L’analyse des cerveaux de personnes âgées de 90 ans et plus, qui bénéficiaient de mémoires exceptionnelles jusqu’à leur mort, révèle la présence étendue de plaques amyloïdes et de dégénérescences neurofibrillaires pourtant associées à l’apparition des symptômes de l’alzheimer.

L’ensemble des études publiées à ce jour tend pourtant à montrer que ces deux phénomènes causent la mort des neurones et sont des indicateurs sans faille de la démence associée à la maladie.

Les résultats des travaux menés par le chercheur Changiz Geula et ses collègues de l’École de médecine de la Northwestern University aux États-Unis sont les premiers à montrer que la maladie d’Alzheimer peut être présente dans le cerveau de personnes âgées dont les capacités cognitives sont supérieures. Ces travaux indiquent en fait que le cerveau de certaines personnes est immunisé contre les effets toxiques des plaques et des dégénérescences.

« C’est incroyable. Nous ne nous y attendions pas. Cela nous dit qu’il existe certains facteurs qui protègent leur cerveau et leurs souvenirs contre la maladie d’Alzheimer. Maintenant, nous devons les identifier. »
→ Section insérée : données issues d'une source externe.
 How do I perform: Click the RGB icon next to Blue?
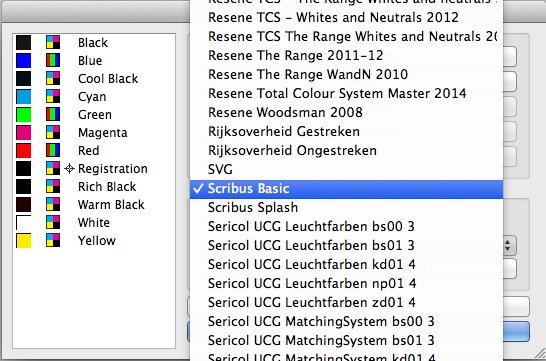[53, 61]
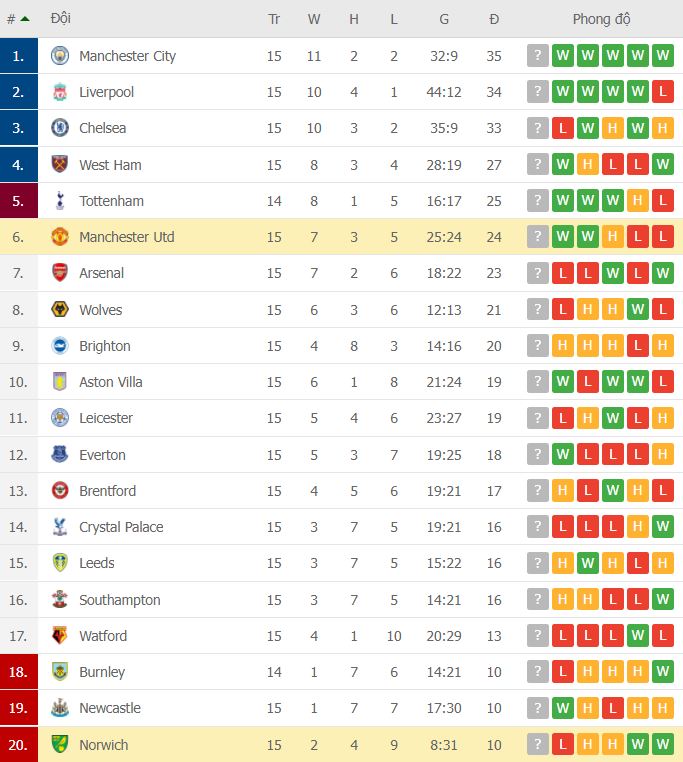The image size is (683, 762).
Task: Click Brighton's first orange H form badge
Action: click(562, 346)
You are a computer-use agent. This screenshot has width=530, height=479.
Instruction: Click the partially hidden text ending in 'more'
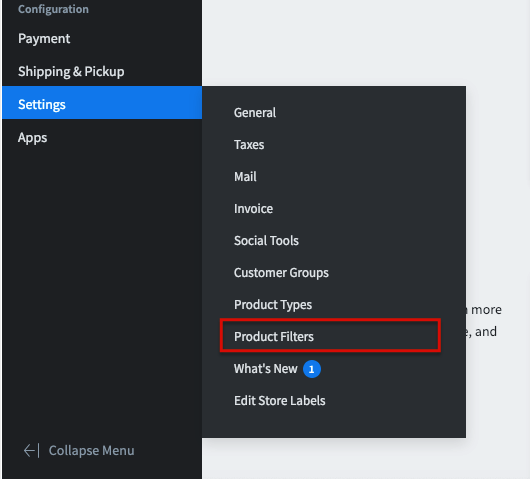484,310
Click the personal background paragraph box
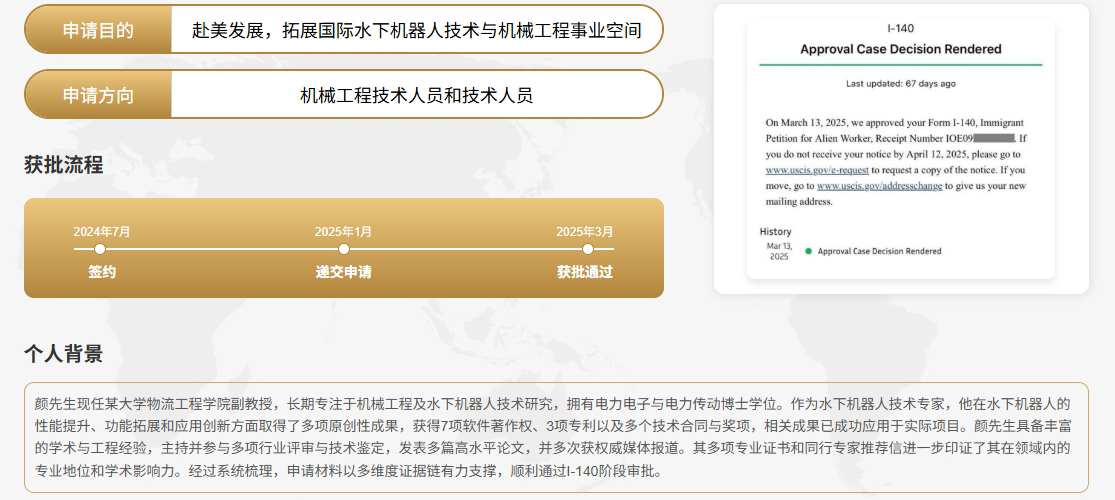Viewport: 1115px width, 500px height. tap(556, 437)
Le peptide bêta amyloïde (Aß), naturellement présent dans le cerveau, s’accumule au cours des années sous l’influence de divers facteurs génétiques et environnementaux jusqu’à former des plaques néfastes pour les cellules nerveuses qui entraînent leur mort.
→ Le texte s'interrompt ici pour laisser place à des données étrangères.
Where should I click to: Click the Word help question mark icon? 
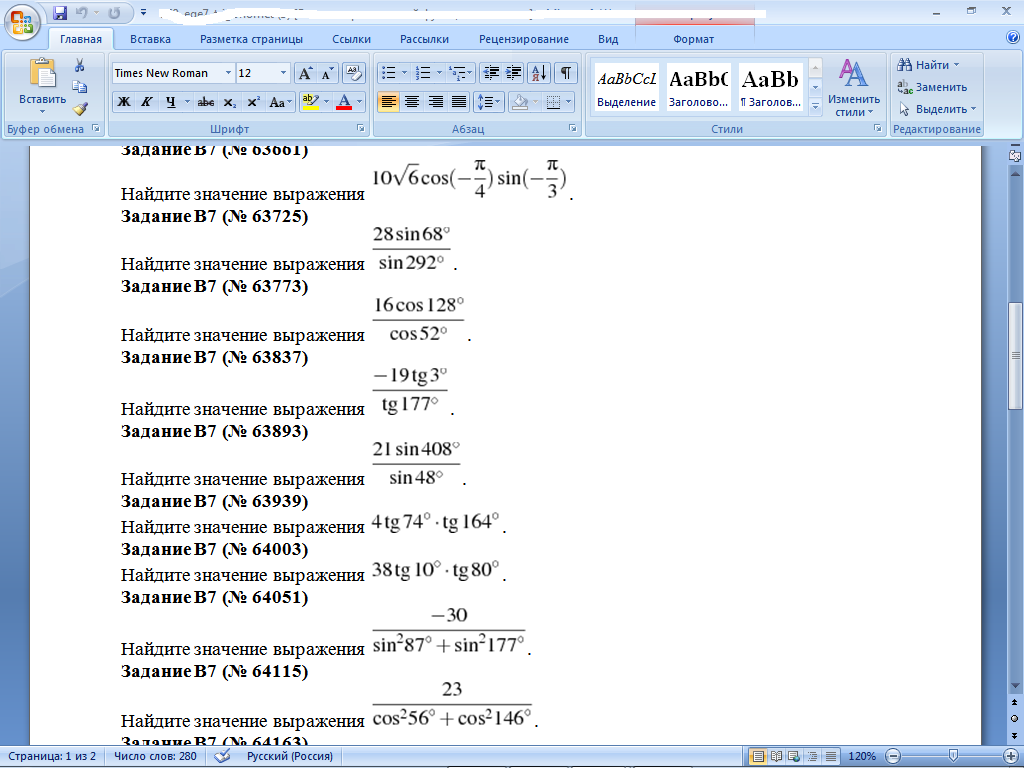pyautogui.click(x=1012, y=38)
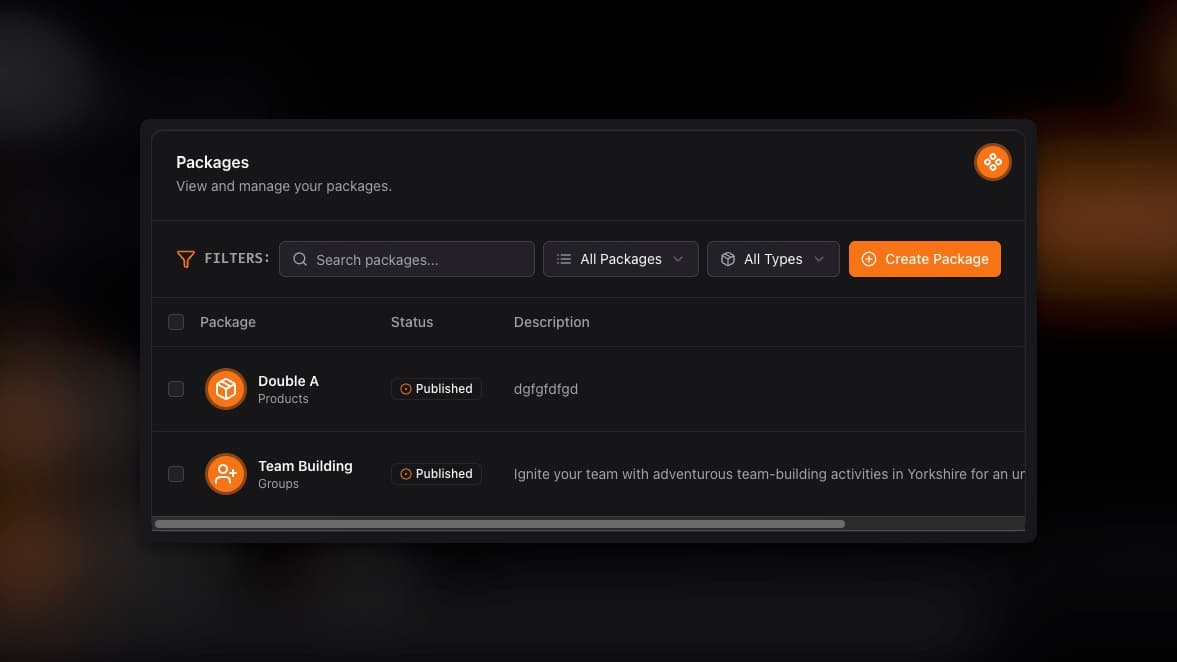Image resolution: width=1177 pixels, height=662 pixels.
Task: Open the All Packages dropdown
Action: coord(620,259)
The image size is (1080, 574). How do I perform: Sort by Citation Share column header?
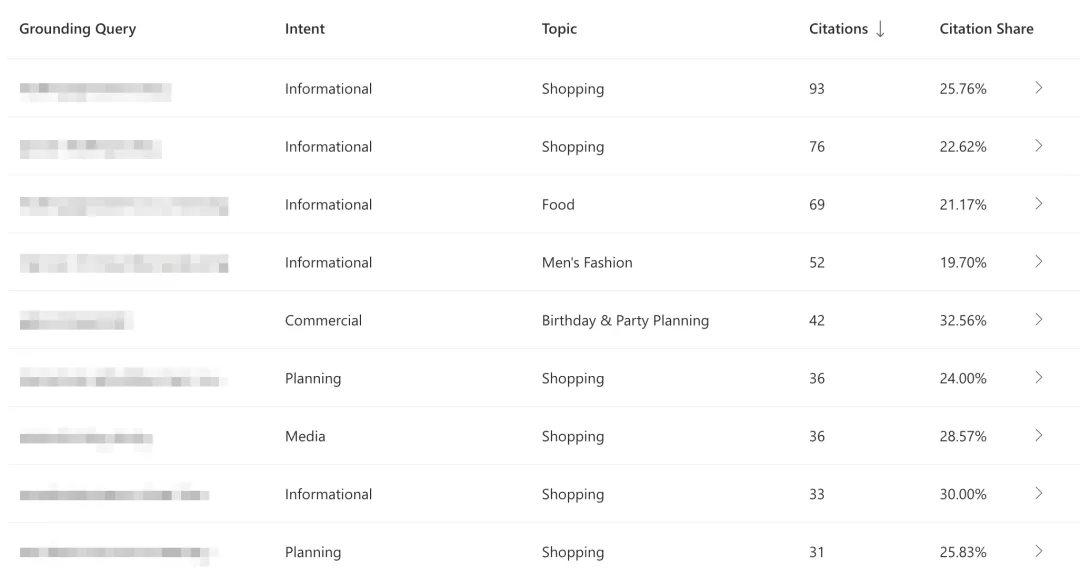coord(986,29)
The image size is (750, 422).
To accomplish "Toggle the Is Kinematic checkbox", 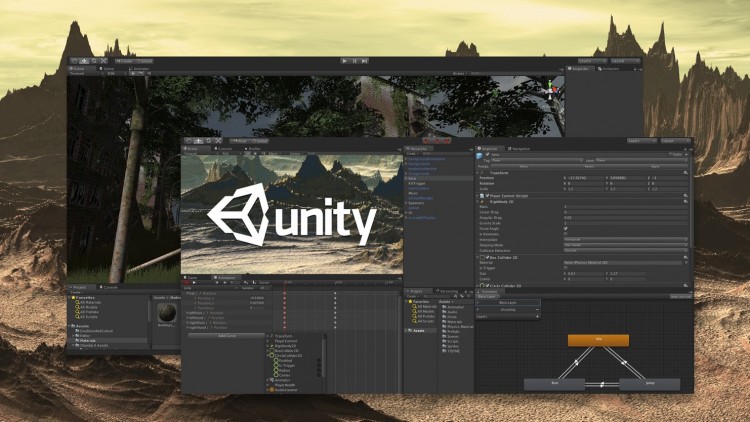I will [567, 233].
Les plaques provoquent une désorganisation de la structure des neurones, ainsi que des accumulations anormales de la protéine tau qui étouffent aussi la cellule. Le fait que certaines personnes âgées possédant ses indicateurs ne présentent pas de troubles de la mémoire laisse à penser qu’il existe des mécanismes qui protègent leurs neurones.

« Découvrir ces mécanismes pourrait éventuellement mener à la création d’un traitement contre la maladie. »

Ces chercheurs tentent maintenant de percer le mystère de cette protection en analysant la génétique, la diète et d’autres facteurs qui pourraient préserver les neurones de ces personnes.

Plus tôt ce mois-ci, une autre étude américaine avait montré que les protéines tau, et non les plaques amyloïdes, sont responsables de l’apparition des premiers symptômes de la maladie d’Alzheimer comme les légers écarts de la mémoire.